- _EXERCISE DIRECTIONS_:
Transcribe exactly the stretch of lines beginning at the one containing "Instruction: Click the" and closing with the last line of the entries below. Omit images.
● ● ● ● ●
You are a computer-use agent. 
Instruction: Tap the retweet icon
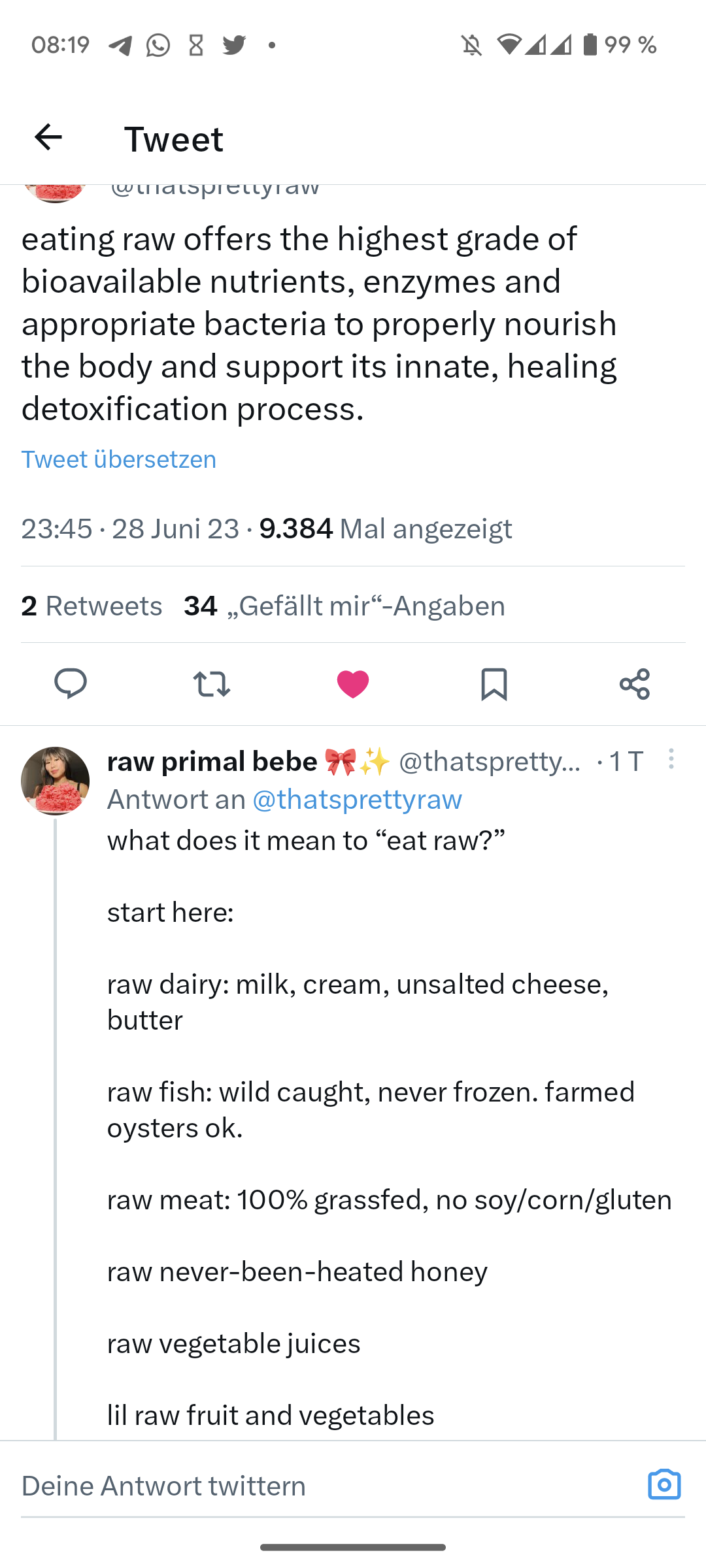(x=212, y=684)
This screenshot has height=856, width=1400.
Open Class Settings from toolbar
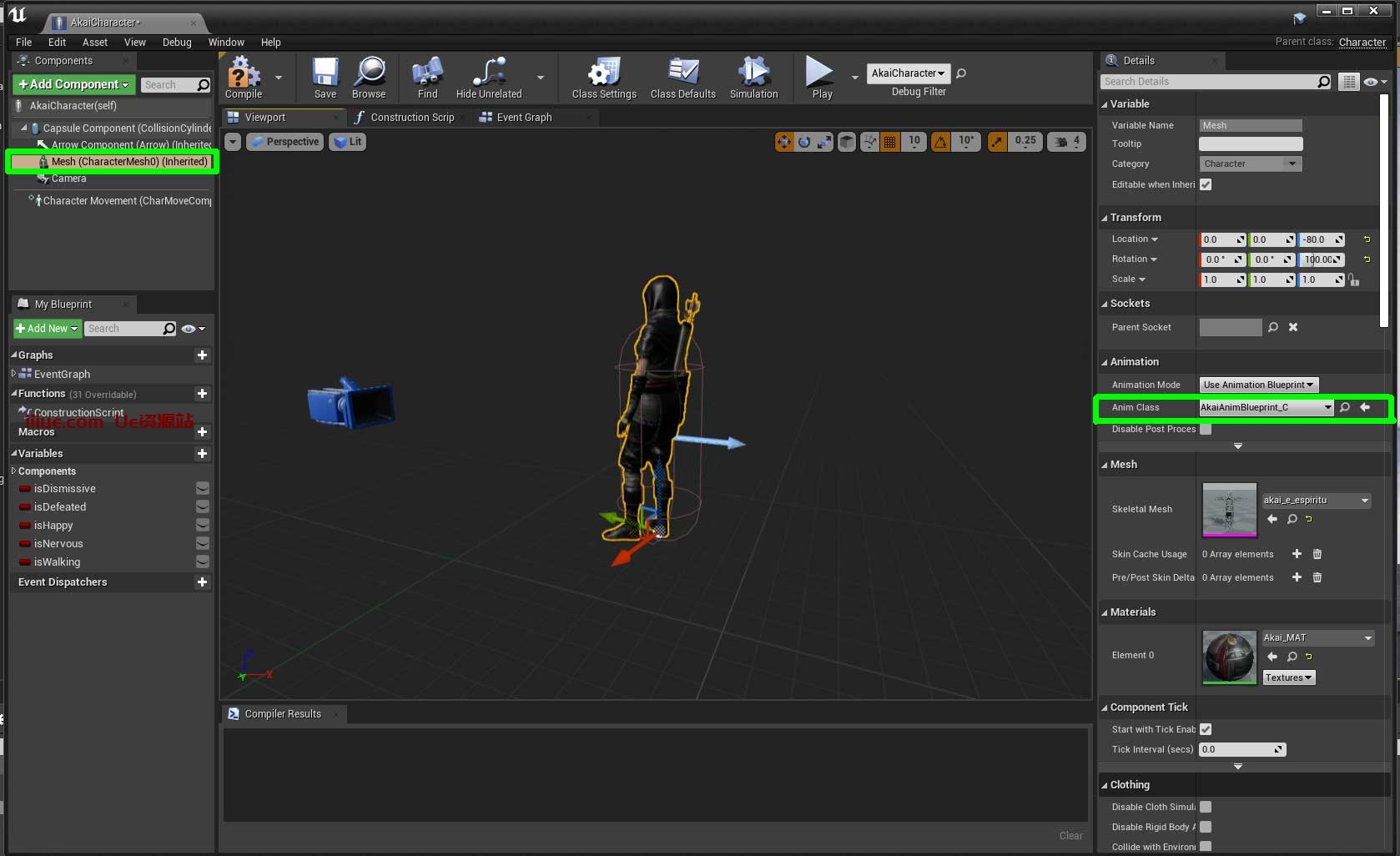coord(603,73)
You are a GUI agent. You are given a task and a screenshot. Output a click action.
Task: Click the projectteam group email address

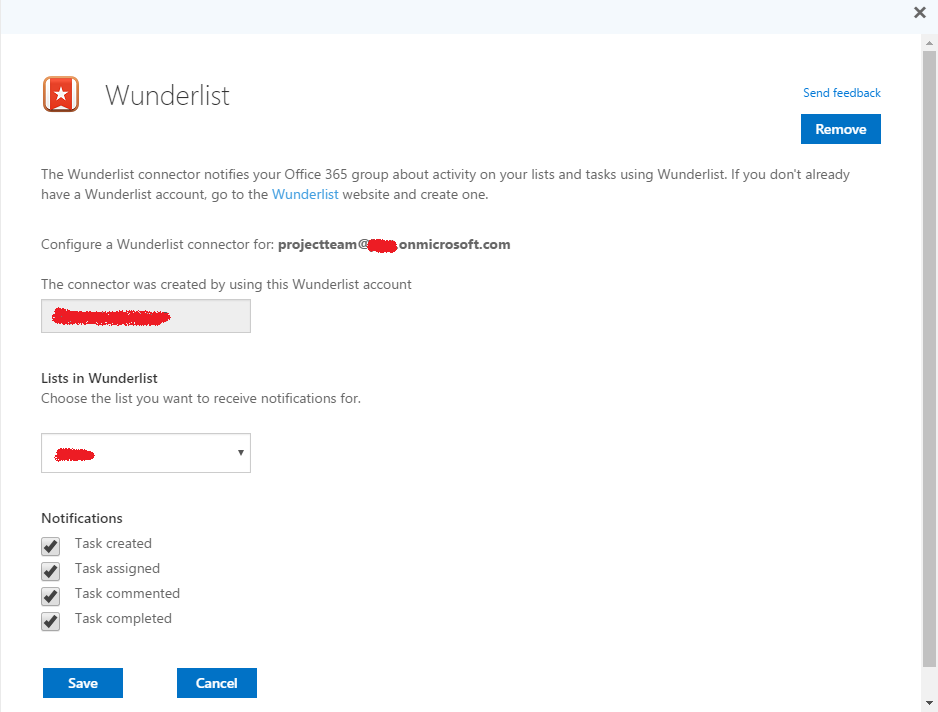pyautogui.click(x=394, y=244)
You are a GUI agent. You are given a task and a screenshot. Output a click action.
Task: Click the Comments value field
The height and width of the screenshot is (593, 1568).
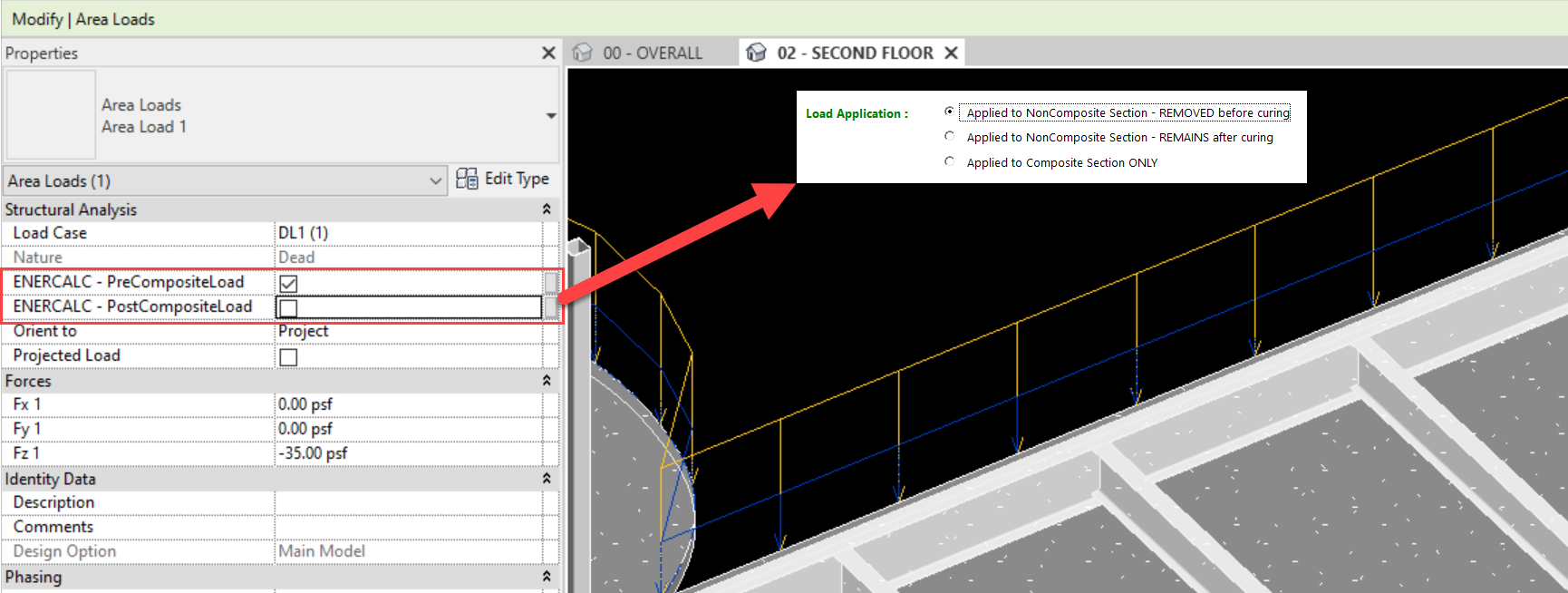(408, 527)
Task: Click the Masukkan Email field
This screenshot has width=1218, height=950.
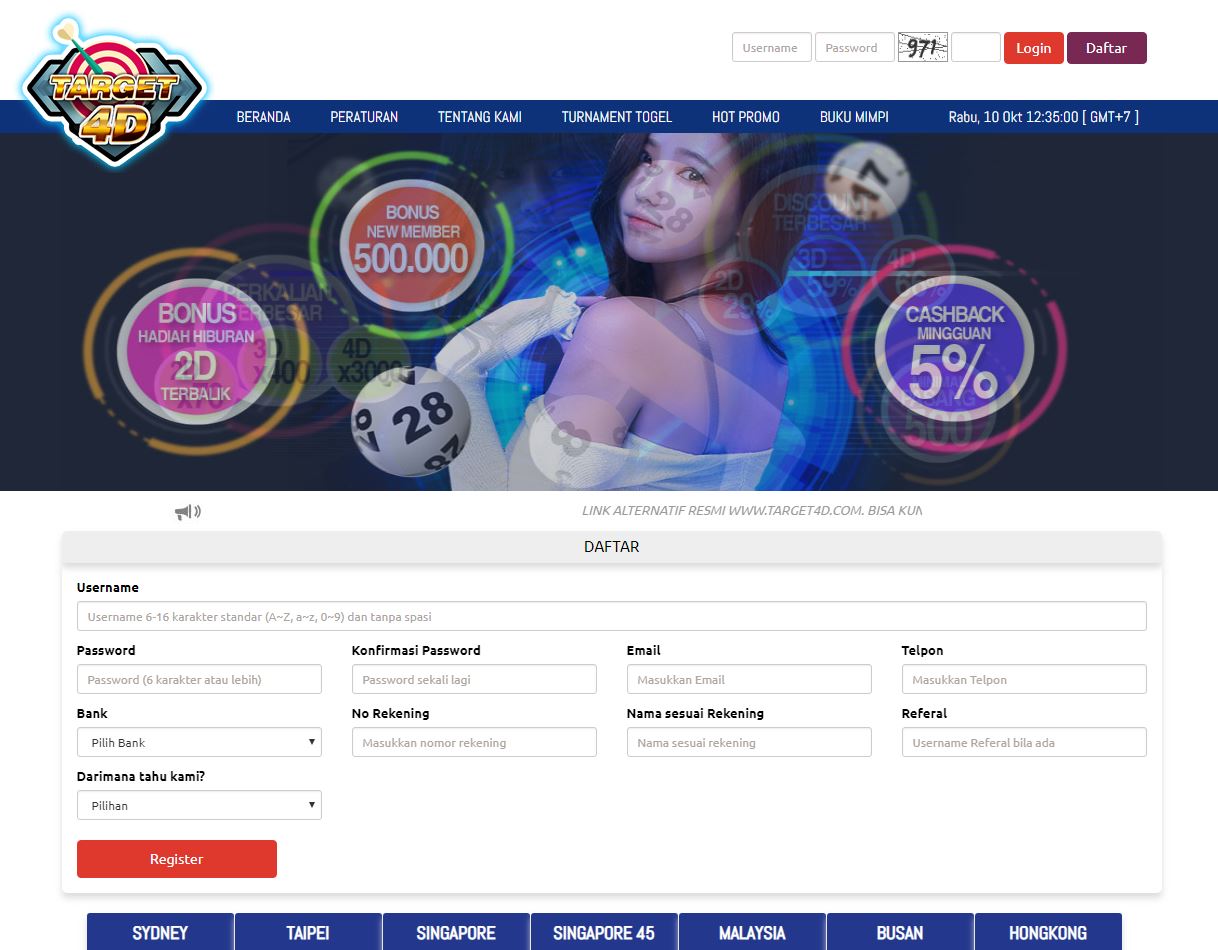Action: coord(749,679)
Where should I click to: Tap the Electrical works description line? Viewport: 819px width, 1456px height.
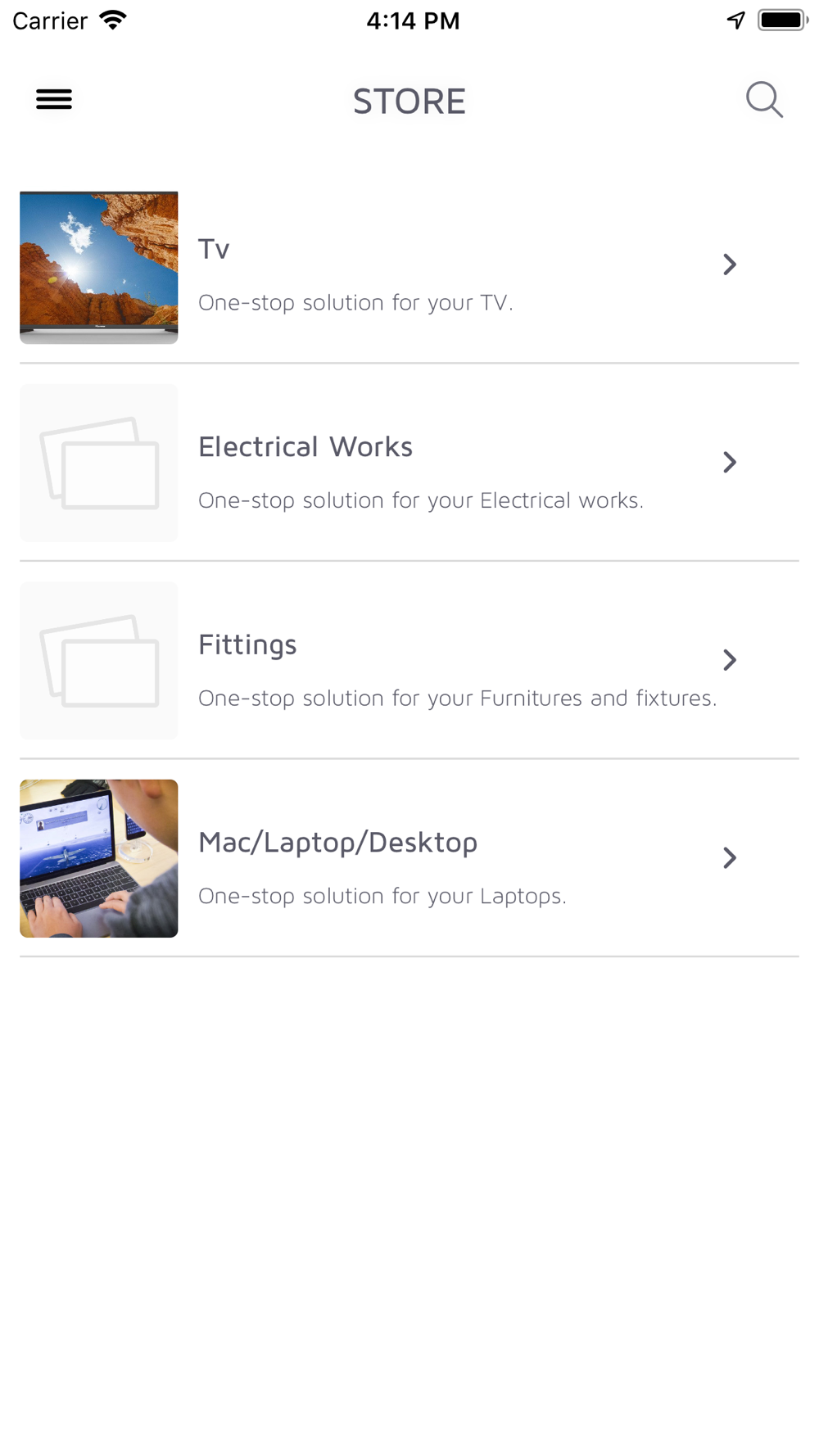(421, 500)
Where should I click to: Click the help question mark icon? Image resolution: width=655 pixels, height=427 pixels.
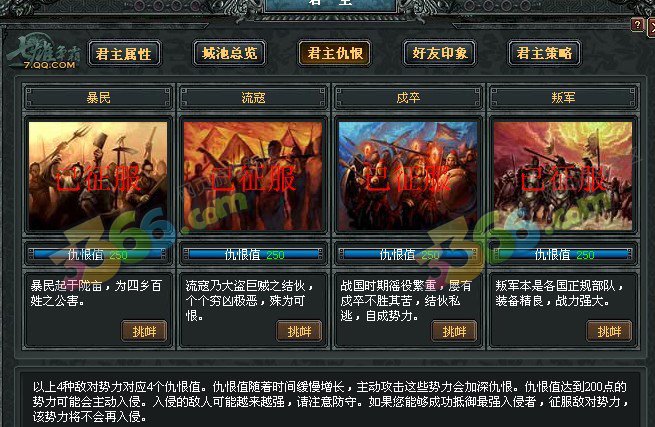637,25
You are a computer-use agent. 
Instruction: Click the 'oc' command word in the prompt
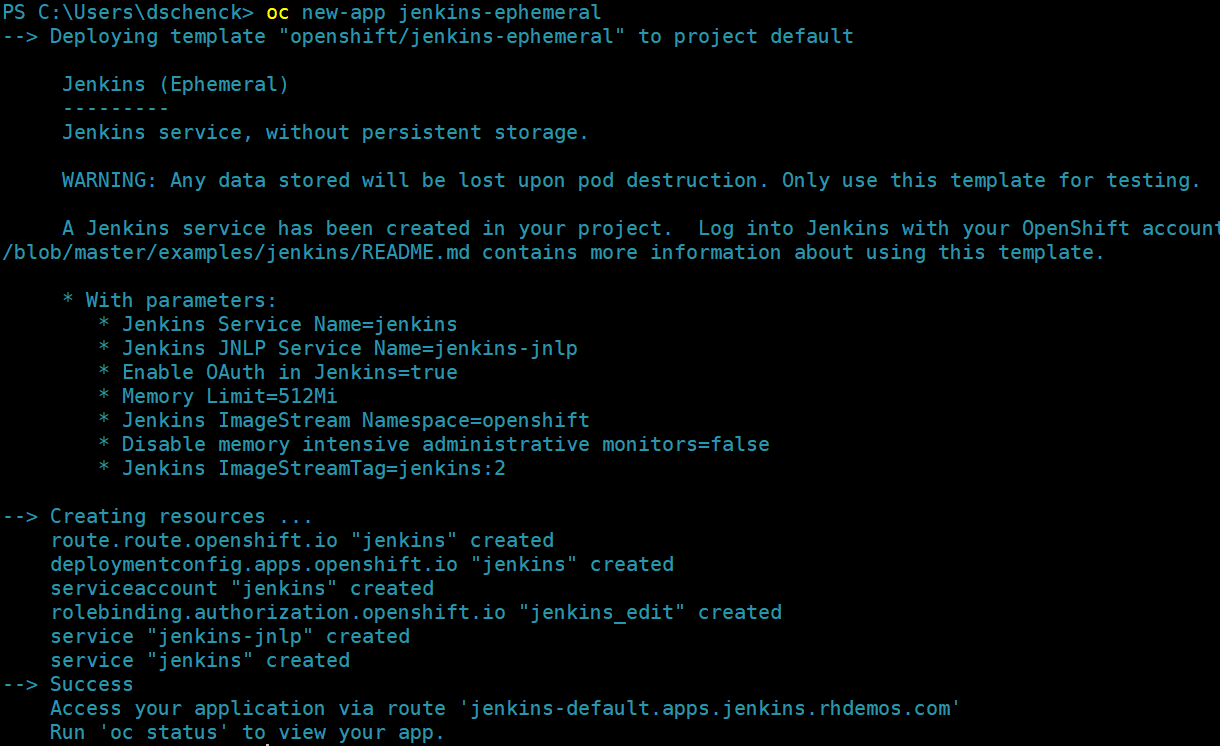pos(277,13)
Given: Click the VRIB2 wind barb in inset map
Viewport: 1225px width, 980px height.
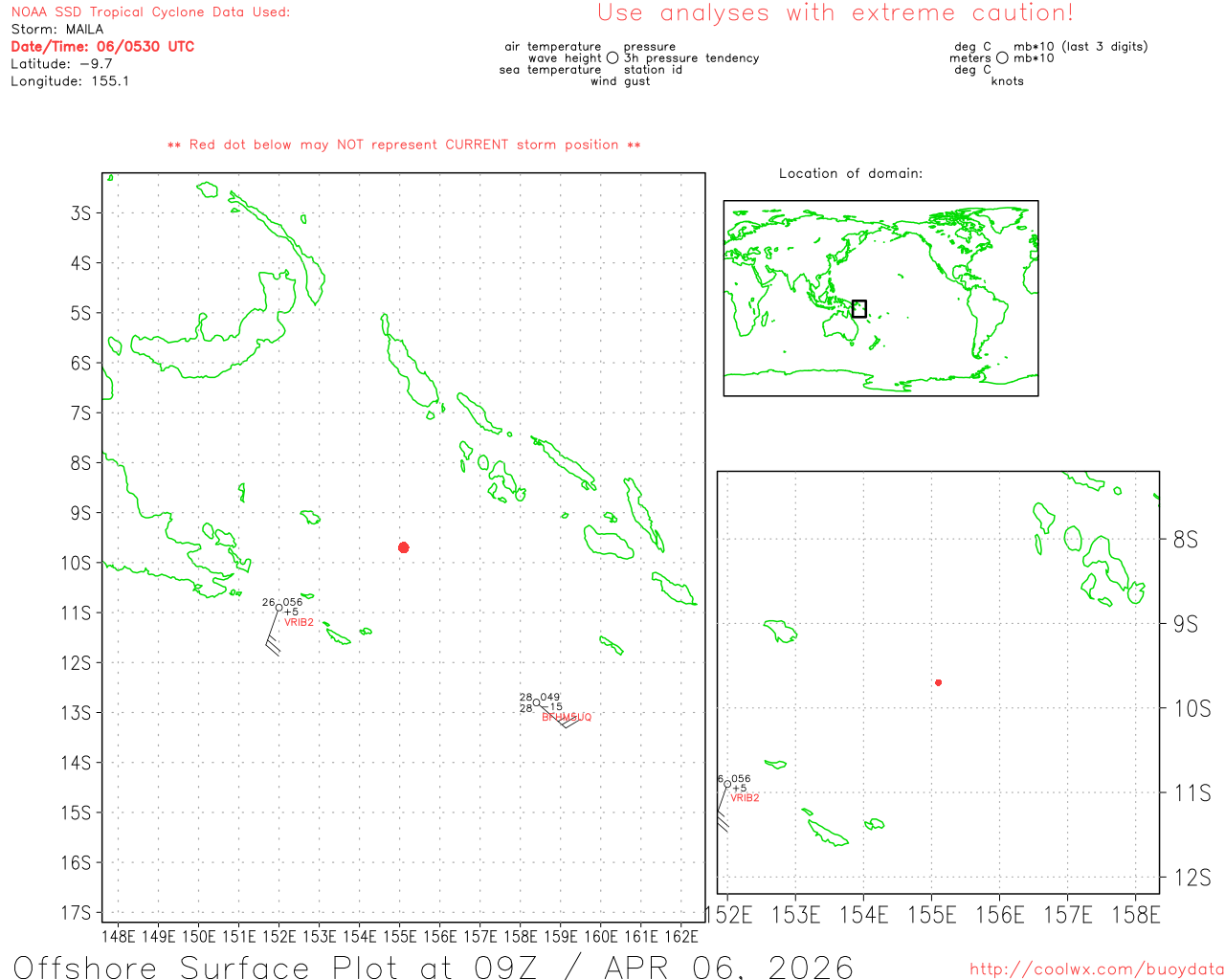Looking at the screenshot, I should pyautogui.click(x=723, y=813).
● ● ● ● ●
- _REPLY_:
Instruction: Click the 'oc' command word in the prompt
pos(277,13)
Given: Click the VRIB2 wind barb in inset map
Viewport: 1225px width, 980px height.
Looking at the screenshot, I should pyautogui.click(x=723, y=813).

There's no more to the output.